The inspectors also noted the NRC staff had reviewed the licensee evaluation, and determined the de-classification and the removal from the MOV Program were acceptable as documented in a Task Interface Agreement memorandum, TIA-95-0264. Considering the valves did not have any active safety-related function, and were not included in the MOV Program, the inspectors did not perform additional reviews.

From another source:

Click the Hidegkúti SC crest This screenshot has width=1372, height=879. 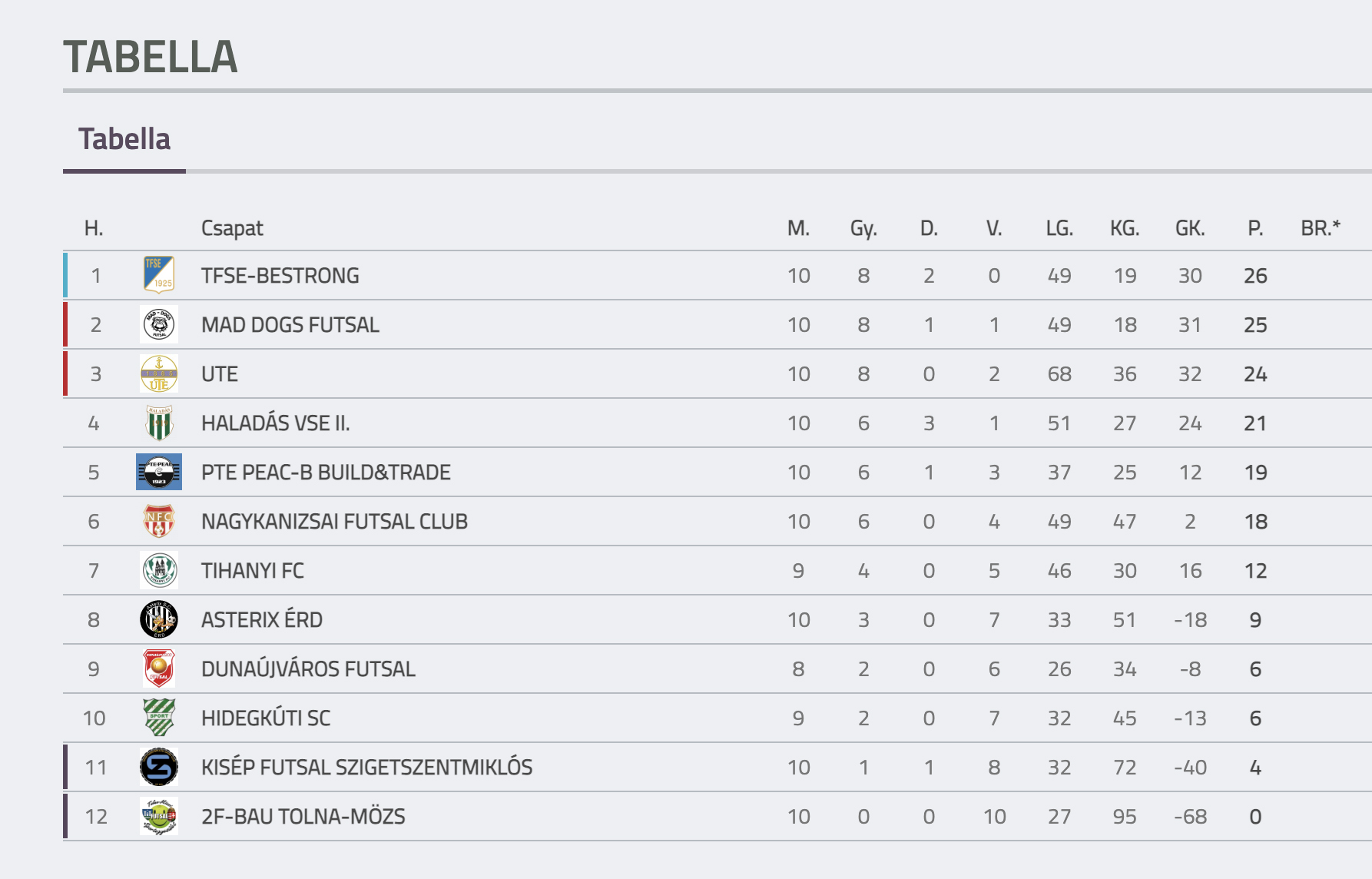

  • Unit 1 Component Cooling Water Surge Tank and Instrumentation: The inspectors reviewed the design basis documents for the Unit 1 component cooling water (CCW) surge tank as well as calculations determining the tank level set points, and the available NPSH for the CCW pumps under bounding conditions. The inspectors reviewed the seismic qualification documentation including the anchorage evaluations, and the associated modification. The inspectors reviewed the preventive maintenance work orders associated with tank periodic inspections and non-destructive examinations. The inspectors also reviewed the operator actions required to isolate the in-leakage prior to a tank overflow or relief condition. The inspectors reviewed level setpoint analyses, and the modification package for the instrumentation of the CCW Surge Tanks.
  • Unit 1 Turbine Driven Auxiliary Feed Water Pump/Turbine (1P-29): In addition to the generic list of attributes listed above, the inspectors reviewed the piping and instrumentation diagram, system flow path, pump capacities, and in-service testing procedures/trending results. Also, the inspectors reviewed calculations related to pump head, flow, and NPSH to ensure the pumps are capable of performing their accident mitigation function. The inspectors reviewed system operating procedures to ensure they were consistent with design requirements.

A walkdown was performed to assess material condition of the pump and supporting components.

  • Turbine Driven Auxiliary Feed Water Pump Discharge Check Valve to Steam Generator 1A (1AF-106): In addition to the generic list of attributes listed above, the inspectors reviewed the forward flow and back flow surveillance test procedures, and most recent test results for this valve. The valves procurement specification and bill of materials were also reviewed.
  • 1A Safety Injection Pump (1P-15A): The inspectors reviewed safety injection pump design bases including the flow requirements, design capacity and head, NPSH, and seismic requirements as well as design calculations for determining the minimum allowable IST acceptance criteria, and the minimum water level requirements for pump protections considering NPSH and vortexing. Seismic qualification documentation for the pump including anchorage evaluation was also reviewed. Inspectors reviewed the system health reports, preventive maintenance records, and the surveillance/IST records. The inspectors reviewed elementary diagrams to confirm the pump operation conformed to the design requirements. The inspectors reviewed the one-line diagram and the motor overload protection calculation to confirm proper selection of the motor circuit and motor overload protection. The voltage drop calculations were reviewed to determine that the motor had adequate voltage for starting and running under degraded voltage conditions, and that the motor circuit cabling had adequate ampacity. The inspectors also reviewed control voltage to verify it was adequate for operation of the motor breaker. The maximum power demand of the pump was reviewed to verify it was properly reflected in AC distribution system, and diesel generator loading analyses.
  • Safety Injection Pump Minimum Flow Common Air Operated Valve (1SI-897A):

The inspectors reviewed the design basis of the air-operated valve including requirements for the normal and failure position. Inspectors reviewed the thrust and weak link calculations as well as the seismic qualification documents for consistency with the Seismic Qualifications Utility Group methodology.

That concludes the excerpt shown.